Work order: Can you retype only the lines from the one with "Open Основной склад" through the final line of the material, exactly as given?

Supplied material:
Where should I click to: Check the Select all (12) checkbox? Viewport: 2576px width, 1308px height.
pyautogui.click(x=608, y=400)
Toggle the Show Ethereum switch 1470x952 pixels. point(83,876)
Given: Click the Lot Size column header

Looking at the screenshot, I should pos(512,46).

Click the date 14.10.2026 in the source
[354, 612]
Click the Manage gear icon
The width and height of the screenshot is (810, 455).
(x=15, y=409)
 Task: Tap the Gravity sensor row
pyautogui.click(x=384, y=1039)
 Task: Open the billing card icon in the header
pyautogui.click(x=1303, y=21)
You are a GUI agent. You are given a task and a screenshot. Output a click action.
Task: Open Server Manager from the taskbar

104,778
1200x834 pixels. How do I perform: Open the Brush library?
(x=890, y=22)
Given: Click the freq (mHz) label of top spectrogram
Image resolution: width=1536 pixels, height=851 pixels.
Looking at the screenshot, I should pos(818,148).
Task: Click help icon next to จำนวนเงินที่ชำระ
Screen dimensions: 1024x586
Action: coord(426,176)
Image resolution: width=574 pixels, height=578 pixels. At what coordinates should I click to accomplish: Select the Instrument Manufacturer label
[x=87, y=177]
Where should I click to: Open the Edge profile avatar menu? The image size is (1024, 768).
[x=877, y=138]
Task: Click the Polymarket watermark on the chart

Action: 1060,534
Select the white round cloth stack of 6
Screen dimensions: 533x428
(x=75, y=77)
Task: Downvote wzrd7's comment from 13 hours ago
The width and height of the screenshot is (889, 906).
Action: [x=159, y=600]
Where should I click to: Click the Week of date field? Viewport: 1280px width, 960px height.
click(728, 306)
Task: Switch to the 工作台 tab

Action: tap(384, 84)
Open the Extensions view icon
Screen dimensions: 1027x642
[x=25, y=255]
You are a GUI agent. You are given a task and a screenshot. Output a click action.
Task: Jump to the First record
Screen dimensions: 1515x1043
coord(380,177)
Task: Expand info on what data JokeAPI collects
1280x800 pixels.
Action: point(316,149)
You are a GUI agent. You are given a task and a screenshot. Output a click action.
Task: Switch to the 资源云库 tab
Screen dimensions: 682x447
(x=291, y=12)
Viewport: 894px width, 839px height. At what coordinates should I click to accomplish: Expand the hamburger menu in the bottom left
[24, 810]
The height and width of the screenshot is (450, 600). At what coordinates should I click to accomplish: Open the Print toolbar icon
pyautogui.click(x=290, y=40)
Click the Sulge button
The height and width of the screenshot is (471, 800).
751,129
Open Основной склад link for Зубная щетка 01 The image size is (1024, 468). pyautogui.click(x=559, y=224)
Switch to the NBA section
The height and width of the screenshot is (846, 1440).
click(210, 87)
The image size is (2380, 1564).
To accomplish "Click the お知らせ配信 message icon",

Reply to the exercise:
Open Основной склад link for Зубная щетка 01 The image size is (1024, 468). pyautogui.click(x=559, y=224)
Switch to the NBA section
The height and width of the screenshot is (846, 1440).
click(210, 87)
The image size is (2380, 1564).
To accomplish "Click the お知らせ配信 message icon",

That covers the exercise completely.